(no title)
dps | 6 years ago
Thanks for the questions. We have testing procedures and deploy mechanisms that enable us to ship hundreds of deploys a week safely, including many which touch our infrastructure. For example, we do a fleetwide version rollout in stages with a blue/green deploy for typical changes.
In this case, we identified a specific code path that we believed had a high potential to cause a follow-up incident soon. The course of action was reviewed by several engineers; however we lacked an efficient way to fully validate this change on the order of minutes. We're investing in building tooling to increase robustness in rapid response mechanisms and to help responding engineers understand the potential impact of configuration changes or other remediation efforts they're pushing through an accelerated process.
I think our engineers’ approach was strong here, but our processes could have been better. Our continuing remediation efforts are focused there.
ssalazars|6 years ago
I hope that lessons are learned from this operational event, and invest towards building metrics and tooling that allows you to, first of all, prevent issues, and second, shorten the outage/mitigation times in the future.
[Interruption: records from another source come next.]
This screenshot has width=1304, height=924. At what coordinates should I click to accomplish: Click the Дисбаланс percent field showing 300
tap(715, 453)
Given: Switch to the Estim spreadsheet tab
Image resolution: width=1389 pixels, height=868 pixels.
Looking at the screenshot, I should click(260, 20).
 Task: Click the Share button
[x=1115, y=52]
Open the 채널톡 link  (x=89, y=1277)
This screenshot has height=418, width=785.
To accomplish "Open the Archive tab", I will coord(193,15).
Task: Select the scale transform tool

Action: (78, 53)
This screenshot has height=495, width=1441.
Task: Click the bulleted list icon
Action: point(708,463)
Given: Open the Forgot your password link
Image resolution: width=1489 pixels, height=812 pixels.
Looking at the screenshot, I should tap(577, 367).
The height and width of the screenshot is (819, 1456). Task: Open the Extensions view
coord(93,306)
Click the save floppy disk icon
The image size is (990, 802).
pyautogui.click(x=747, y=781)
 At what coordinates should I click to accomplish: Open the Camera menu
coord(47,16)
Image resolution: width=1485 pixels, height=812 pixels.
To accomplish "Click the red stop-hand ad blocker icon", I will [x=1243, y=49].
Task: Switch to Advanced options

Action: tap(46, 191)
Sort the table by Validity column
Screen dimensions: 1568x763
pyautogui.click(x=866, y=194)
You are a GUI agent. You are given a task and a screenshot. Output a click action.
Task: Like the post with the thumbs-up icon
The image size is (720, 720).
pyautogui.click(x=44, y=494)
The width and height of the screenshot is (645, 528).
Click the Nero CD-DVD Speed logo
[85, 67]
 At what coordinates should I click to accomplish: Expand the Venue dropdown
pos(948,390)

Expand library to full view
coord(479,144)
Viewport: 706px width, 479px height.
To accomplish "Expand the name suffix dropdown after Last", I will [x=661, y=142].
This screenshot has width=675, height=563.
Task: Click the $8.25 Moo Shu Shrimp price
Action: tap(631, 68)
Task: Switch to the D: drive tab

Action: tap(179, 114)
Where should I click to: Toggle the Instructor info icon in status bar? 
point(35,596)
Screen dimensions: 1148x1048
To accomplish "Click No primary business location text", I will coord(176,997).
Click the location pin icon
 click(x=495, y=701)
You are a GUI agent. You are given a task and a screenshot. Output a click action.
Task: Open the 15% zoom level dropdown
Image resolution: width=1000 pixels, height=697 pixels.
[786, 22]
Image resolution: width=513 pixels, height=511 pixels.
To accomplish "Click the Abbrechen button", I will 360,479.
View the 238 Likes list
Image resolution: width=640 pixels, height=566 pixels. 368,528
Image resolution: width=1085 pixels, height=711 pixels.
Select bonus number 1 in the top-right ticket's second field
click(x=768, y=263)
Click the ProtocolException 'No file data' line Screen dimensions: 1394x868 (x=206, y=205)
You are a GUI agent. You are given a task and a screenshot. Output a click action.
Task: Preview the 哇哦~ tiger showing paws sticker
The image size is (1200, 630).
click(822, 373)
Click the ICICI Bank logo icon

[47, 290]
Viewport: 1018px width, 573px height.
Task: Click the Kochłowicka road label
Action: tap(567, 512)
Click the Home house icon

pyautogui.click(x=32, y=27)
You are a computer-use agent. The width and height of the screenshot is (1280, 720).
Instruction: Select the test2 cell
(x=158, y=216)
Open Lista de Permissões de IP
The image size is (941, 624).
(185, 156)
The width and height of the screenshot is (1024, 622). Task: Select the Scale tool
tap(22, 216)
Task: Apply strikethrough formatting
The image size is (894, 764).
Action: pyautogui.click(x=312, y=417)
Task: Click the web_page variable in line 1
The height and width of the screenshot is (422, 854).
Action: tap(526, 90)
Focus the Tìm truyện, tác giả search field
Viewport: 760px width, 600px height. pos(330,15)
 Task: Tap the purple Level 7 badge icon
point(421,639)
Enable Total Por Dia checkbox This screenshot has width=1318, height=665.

I'm happy you guys are being open about the issue, and taking feedback from people outside your company. I definitely applaud this.
tus88|6 years ago
That seems like a lot of change in a week, or does deploys mean something else like customer websites being deployed?
tschwimmer|6 years ago
nialldalton|6 years ago
From the description/comment it also sounds like the database operates directly on files rather than file leases as there's no notion of a separate local - cluster-scoped - byte-level replication layer below it. Harder to shoot a stateful node.. And sounds like it's tricky to externally cross-check various rates, i.e. monitor replication RPCs and notice that certain nodes are stepping away from the expected numbers without depending on the health of the nodes themselves.
Hopefully the database doesn't also mix geo-replication for local access requirements / sovereignty in among the same mechanisms too.. rather than separating out into some aggregation layers above purely cluster-scoped zones!
Of course, this is all far far easier said than done given the available open source building blocks. Fun problems while scaling like crazy :)